The variation of interest rates is the main monetary policy instrument available to the monetary authorities. Faced with inflationary scenarios and strong economic growth, a restrictive monetary policy is applied, that is, rate hikes to cool down the economy and reduce inflation. On another hand, with declining scenarios, expansionary monetary policies are applied, that is, lower interest rates.
In the current case, with a sharp rise in inflation (it seems that inflation is going to reach 7% this year), the Fed has reacted by announcing its intention to raise rates.
The abrupt rise in inflation has been caused by the aggressive rise in the price of raw materials, especially gas and electricity, and by the supply problems derived from the confinement after the pandemic.
However, this sharp rise in inflation is not a reflection of the economy overheating. In fact, in 2021, US GDP is expected to have grown by just over 5%. And for this year 2022, growth of more than 3% is expected. These are good growth figures, but not enough to be considered excessive growth.
Therefore, the Fed will probably only initiate a temporary rate hike to deal with inflation. I don’t think it will be a long-term sustained rate hike, but a small temporary rate hike.
Inflation will stop growing at these high rates sooner or later, and the Fed will stop raising rates and might even lower them again if growth is threatened.

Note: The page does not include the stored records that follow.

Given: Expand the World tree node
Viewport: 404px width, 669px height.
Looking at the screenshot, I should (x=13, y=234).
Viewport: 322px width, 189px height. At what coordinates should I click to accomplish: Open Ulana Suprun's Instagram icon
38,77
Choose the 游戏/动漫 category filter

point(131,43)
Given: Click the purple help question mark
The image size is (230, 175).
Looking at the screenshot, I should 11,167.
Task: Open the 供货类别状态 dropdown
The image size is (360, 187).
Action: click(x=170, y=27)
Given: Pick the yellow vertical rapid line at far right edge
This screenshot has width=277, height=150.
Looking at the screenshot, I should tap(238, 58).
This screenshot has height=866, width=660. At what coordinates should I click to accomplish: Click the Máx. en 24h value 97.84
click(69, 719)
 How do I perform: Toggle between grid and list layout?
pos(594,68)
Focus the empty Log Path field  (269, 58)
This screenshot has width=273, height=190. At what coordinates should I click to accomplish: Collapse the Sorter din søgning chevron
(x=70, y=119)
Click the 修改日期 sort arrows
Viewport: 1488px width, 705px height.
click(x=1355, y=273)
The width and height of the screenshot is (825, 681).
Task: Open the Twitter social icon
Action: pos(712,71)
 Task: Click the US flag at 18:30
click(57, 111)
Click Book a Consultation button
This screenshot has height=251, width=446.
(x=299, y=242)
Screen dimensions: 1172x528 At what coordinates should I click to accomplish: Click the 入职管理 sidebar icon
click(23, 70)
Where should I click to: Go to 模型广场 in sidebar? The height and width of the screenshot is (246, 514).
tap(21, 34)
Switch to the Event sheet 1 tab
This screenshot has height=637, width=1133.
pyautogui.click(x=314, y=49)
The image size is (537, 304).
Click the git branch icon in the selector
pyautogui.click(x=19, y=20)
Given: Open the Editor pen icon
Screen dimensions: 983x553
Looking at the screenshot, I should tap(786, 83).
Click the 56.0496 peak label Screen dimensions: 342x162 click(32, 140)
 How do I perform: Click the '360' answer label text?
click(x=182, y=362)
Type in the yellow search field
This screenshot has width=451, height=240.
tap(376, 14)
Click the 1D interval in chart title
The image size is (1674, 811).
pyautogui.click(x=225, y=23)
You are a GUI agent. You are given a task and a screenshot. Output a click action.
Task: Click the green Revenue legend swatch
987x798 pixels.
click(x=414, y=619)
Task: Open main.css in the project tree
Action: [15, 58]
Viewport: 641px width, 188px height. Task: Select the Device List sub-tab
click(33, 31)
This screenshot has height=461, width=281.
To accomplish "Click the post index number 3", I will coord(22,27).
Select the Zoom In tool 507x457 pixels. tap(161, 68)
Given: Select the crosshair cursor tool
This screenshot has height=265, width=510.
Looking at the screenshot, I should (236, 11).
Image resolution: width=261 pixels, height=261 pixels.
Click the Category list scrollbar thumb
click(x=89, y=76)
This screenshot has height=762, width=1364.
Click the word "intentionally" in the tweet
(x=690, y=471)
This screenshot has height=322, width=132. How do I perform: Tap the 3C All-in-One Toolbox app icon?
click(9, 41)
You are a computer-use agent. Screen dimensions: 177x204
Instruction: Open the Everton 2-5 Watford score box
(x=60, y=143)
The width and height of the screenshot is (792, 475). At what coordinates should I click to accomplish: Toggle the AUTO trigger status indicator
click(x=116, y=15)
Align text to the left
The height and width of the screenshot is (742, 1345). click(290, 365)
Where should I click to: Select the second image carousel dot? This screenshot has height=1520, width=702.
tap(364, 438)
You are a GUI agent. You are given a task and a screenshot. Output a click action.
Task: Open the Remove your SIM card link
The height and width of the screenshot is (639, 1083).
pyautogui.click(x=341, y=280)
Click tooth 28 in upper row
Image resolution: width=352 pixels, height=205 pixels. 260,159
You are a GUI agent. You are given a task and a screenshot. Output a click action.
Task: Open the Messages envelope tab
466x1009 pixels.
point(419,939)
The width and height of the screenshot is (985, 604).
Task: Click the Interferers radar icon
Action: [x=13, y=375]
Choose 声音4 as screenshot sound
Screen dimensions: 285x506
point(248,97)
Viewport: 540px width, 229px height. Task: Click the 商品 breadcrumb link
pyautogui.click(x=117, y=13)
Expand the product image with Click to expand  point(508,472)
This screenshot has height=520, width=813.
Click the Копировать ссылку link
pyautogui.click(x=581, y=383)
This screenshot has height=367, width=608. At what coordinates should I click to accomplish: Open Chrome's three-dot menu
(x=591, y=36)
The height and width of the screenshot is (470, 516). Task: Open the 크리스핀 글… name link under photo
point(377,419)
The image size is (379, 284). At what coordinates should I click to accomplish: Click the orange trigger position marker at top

The XBI index has already priced in the likely rate hike, and I really don’t think it will go much lower than current levels (89). I think it has already bottomed out and I expect a slow recovery will begin soon. I don’t think XBI will recover quickly, but it will be in a U-shape, so, a period of stabilization and then a slow recovery.
There is now a multitude of highly undervalued small biotech companies in the market. Even some companies have their market value below the cash value. I think now is a very good time to invest in good small biotechs that are very undervalued. As an example, Hepion Pharmaceuticals (NASDAQ:HEPA) with a market capitalization of $75 million and cash of almost $100 million is a good example of the latter. Also, BioXcel (NASDAQ:BTAI) with a lot of catalysts to come and yet it has had a cumulative drop of more than 60% in the last few months. I know these two companies well, but there are many examples like these two.
The XBI Index has had an accumulated collapse in the last year of approximately 50%. It is a historic fall because it had never suffered such a collapse before.
Excessive growth during 2020 and early 2021, along with uncertainty about a possible interest rate hike scenario, could be behind this sharp decline.
However, I think the index has already bottomed around 85. The market has already priced in the possible interest rate hike. Furthermore, I do not believe that the Fed will initiate a scenario of long-term interest rate hikes since the sharp rise in inflation has been caused by rises in raw materials and supply problems derived from the pandemic. So I don’t think inflation will last very long. I don’t think there’s a risk of a long-term high-interest rate scenario.
Now is a great time to invest in highly undervalued small biotech companies.